Source records
__________________________________________________

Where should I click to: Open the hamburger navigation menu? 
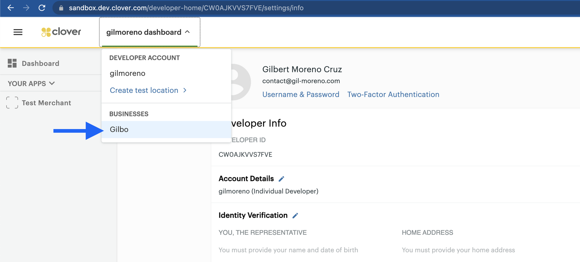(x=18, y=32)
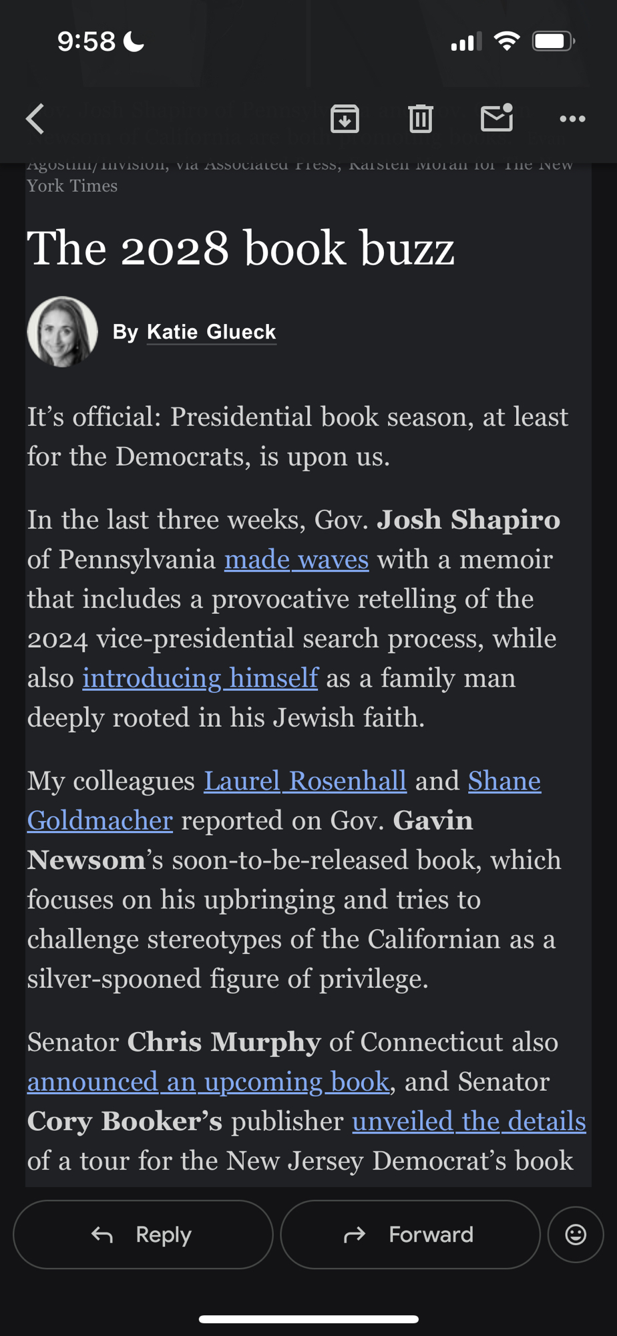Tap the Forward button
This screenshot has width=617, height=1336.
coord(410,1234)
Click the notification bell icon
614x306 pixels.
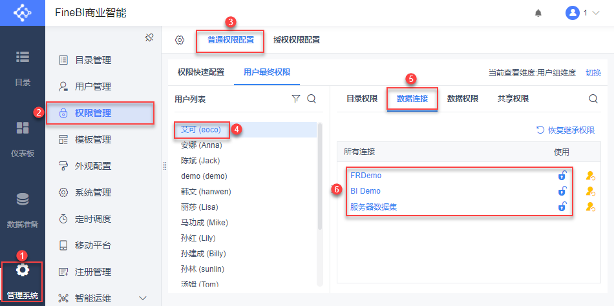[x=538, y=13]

__________________________________________________

*Exercise objective:* Retype exactly the lines from the line containing "Click the notification bell icon" through the end of the entries above, including both ends, and leave every picture out.

*Task response:*
Click the notification bell icon
614x306 pixels.
[x=538, y=13]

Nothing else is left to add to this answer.